What can I say? We came, we dug, we planted! The proportion of raking, digging and shaking soil off rootsy sods of earth to actual seed-broadcasting was about forty-five minutes to nineteen seconds on each patch but I guess that’s what planting wild flowers on stretches of grass involves. The Conservation Volunteers minibus disgorged a smorgasbord of rakes, hoes, spades and forks in all conceivable sizes as well as an unappealing trug of muddy gardening gloves – eugh, all damp! Would that be with the sweat from a previous user’s toil? There was also a delightful little row of Trangier kettle stoves for boiling up our tea-break water.

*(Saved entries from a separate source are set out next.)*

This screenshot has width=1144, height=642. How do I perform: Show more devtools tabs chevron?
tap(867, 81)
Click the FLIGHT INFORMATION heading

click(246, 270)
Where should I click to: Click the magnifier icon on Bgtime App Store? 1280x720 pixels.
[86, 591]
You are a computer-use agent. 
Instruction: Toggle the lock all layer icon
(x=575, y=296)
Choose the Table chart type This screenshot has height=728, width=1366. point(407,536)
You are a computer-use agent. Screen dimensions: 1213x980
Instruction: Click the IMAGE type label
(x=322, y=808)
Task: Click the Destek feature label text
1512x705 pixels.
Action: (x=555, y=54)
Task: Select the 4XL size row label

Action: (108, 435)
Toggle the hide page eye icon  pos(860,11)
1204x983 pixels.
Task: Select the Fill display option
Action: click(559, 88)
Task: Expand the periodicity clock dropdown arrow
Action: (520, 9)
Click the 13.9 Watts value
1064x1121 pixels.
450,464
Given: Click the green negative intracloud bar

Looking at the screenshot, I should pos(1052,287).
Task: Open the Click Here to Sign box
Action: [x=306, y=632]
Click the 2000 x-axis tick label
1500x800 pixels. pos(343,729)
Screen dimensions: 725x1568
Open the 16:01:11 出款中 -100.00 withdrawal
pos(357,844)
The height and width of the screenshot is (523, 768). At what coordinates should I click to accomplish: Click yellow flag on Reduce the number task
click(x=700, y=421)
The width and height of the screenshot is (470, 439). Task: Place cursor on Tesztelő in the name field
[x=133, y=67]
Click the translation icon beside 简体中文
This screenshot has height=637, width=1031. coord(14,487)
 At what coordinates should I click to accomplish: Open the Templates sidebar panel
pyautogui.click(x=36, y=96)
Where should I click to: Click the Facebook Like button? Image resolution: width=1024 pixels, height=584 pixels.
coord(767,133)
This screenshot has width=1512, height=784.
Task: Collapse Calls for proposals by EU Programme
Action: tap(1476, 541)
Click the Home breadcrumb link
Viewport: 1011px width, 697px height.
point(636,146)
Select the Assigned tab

We had the satisfaction of a sweaty brow and a wholesome task completed

Now you may question whether it was the best use of time for a paid member of staff to spend his entire morning sitting in the sun feeding these antique stoves with little nuggets of wood rather than lifting a tool while the volunteers perspired and communed with seldom-used muscles… but that would be churlish! After all, we volunteers got to drink the tea and had the satisfaction of a sweaty brow and a wholesome task completed… and, anyway, he was retiring the next day. Besides, we could set our own pace anywhere between the casual ‘stand and chat about forthcoming Croydon rambles while turning the occasional forkful’ mode to human rotavator ‘doing my bit for the park in an hour then off home for a well-needed shower’.

Playground at Wandle Park.
Photo author’s own.

It was surprisingly hard to get our square-metre patches of dug earth to be randomly arranged as there seems to be some tendency deep in the human psyche to arrange such things in neat rows… but there was plenty of good-natured pointing out of any flaws in technique, and opportunities to catch up with the transition town lot or find out about community gardening, forthcoming ghost walks or the latest on the incinerator campaign.

Disappointingly it turns out the two teaspoons of seeds we lovingly scattered on each patch of soil won’t automatically produce vibrant poppies and corn flowers year after year as they’ll be competing with the grass – I gather it’s a question of annual versus perennial and probably something bulb-related, so I guess this will be a repeated event and there’ll be opportunities for you to come along another time. But if you have children, bear in mind that unless they have been bred from the cradle to regard the actual digging as fun, which will probably have involved huge amounts of allotment-visiting over many years, then it’s possibly a little optimistic to expect them to persevere with the forcing of the fork past the roots and stones into the hard untilled ground. So let them take themselves off to the tyre swings for a couple of hours while you dig and chat… and for goodness’ sake take along your own gardening gloves!

Rosie Edser

Rosie Edser

Rosie is a member of the team at Croydon Refugee Daycentre. She's a teacher of both adult English learners and (in her day job) children. She relishes the fact that her own offspring have attended a school in Croydon with over forty first languages spoken. She lives in Waddon.